Polk State Nursing grad takes skills to NYC to care for COVID-19 patients

Posted on by Polk Newsroom

It’s the “Wild Wild West” of nursing, Anna Hansel says. It’s the end of week five of 13 she plans to spend on assignment in New York City, where the Polk State College Nursing alum is serving one of many hospitals overrun with COVID-19 patients.

She is exhausted at the end of each 12-hour shift. Her feet never seem to stop hurting and her forehead is marked by the face shield she wears as part of her protective equipment. A good day is when her five unstable and ventilated patients survive on her watch.

“There is not a moment that you are not on your feet and you are always running around,” Hansel explained. “There’s constant beeping that a patient has run out of fluids or needs help. There’s not enough tubing or sanitary wipes. We ran out of body bags.”

“There is no time to wrap your head around what is happening,” she added, “you just have to go and do all you can to keep your patients alive and comfortable.”

The education and training she received in the Polk State Nursing Program, paired with her innate drive to help people in the critical care setting, keep Hansel going.

“Our skills are really being put to the test and the theories that were ingrained in us in school are really coming into play with COVID-19,” said Hansel, who achieved her Polk State Associate in Science in Nursing in 2008. “I always tell people that if you want a quality education, Polk State has the most rigorous Nursing Program and can guarantee that you will go into the field knowing your stuff.”

This is evident by Polk State Nursing graduates’ 100 percent pass rate on the National Council Licensure Examination – Registered Nurse (NCLEX-RN) compared to the 76 percent state pass rate and 89 percent national pass rate in the first quarter of 2020.

Hansel compared Polk State Nursing to boot camp.

“I was active duty in the U.S. Army and went through basic combat training.

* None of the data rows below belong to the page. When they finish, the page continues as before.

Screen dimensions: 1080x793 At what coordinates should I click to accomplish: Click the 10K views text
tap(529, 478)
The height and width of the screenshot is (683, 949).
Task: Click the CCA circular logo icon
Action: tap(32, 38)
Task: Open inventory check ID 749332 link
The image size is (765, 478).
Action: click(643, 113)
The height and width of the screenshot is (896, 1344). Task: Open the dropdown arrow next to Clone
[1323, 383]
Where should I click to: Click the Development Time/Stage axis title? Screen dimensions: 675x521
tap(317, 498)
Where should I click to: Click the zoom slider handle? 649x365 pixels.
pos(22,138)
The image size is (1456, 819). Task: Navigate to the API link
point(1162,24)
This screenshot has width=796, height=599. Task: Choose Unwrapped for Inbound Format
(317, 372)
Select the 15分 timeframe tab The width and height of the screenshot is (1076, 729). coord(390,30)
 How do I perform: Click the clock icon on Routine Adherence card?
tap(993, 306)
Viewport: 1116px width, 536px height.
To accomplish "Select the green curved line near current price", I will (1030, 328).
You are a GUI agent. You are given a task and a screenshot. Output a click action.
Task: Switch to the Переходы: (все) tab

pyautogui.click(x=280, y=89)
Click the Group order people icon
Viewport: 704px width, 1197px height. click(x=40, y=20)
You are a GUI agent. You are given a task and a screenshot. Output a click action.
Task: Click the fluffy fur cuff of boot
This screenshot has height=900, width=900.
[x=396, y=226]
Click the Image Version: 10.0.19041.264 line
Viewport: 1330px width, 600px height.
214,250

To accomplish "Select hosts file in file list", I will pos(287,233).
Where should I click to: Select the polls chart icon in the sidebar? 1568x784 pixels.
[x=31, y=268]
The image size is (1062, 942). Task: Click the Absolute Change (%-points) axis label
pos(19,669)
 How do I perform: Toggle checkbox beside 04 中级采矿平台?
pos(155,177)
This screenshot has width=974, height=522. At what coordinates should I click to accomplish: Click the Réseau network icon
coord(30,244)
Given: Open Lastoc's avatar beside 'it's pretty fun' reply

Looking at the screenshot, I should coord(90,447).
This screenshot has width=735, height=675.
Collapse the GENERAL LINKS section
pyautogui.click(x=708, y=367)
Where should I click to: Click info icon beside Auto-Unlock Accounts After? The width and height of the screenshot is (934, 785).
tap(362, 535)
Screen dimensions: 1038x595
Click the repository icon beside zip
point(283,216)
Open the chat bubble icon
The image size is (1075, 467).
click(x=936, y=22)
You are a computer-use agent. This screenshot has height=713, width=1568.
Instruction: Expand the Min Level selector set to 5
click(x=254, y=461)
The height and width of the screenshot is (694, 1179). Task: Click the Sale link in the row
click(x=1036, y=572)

When I say the training at Polk State is rigorous, I mean it,” Hansel said. “Polk State doesn’t hand anything to you – you have to earn it and you will be a better nurse because of it.”

After two enlistments in the Army, Hansel had her children and sought a career that was more conducive to family life, she shared.

“The rest was history,” she said.

Most recently she has worked with a nursing staffing agency in Lakeland to take assignments on her own schedule in central Florida.

The decision to take an assignment in New York City, where the number of COVID-19 cases is almost 10 times that in Florida, was a no-brainer for Hansel.

“I figured that if I was going to be in the deep of COVID-19, I should go to where there is a shortage of nurses,” she said. “I’m also not going to be exposing my kids.”

Within 24 hours of expressing her interest in an NYC assignment, the agency had placed her with a hospital and she was undergoing a physical and lab work.

By the end of the week, she was on a plane.

Hansel recalled one of her first experiences as a nurse at Lakeland Regional Health to explain what keeps her motivated during her hectic and trying assignment in New York.

“I was active duty in the U.S. Army and went through basic combat training. When I say the training at Polk State is rigorous, I mean it. Polk State doesn’t hand anything to you – you have to earn it and you will be a better nurse because of it.”

“It was the very first code I experienced and it was complete chaos, but the nurses were able to bring the patient back to life,” she said. “It was then that I knew what I wanted to do – I wanted to work in the ICU.”

“I love this type of nursing,” she added about what she is experiencing in NYC through the COVID-19 crisis. “I like the high intensity and the opportunity to save lives.”

Like many nurses, she struggles with the reality that she cannot save every life.

But she added that the foundation she received at Polk State and taking each shift at a time is helping her through.

“All I can do is go in each day with one thing in mind – to keep someone alive on my shift,” Hansel said. “I take it in increments of 12 hours and tell myself that each person that stays alive on my shift is a tiny step in the right direction.”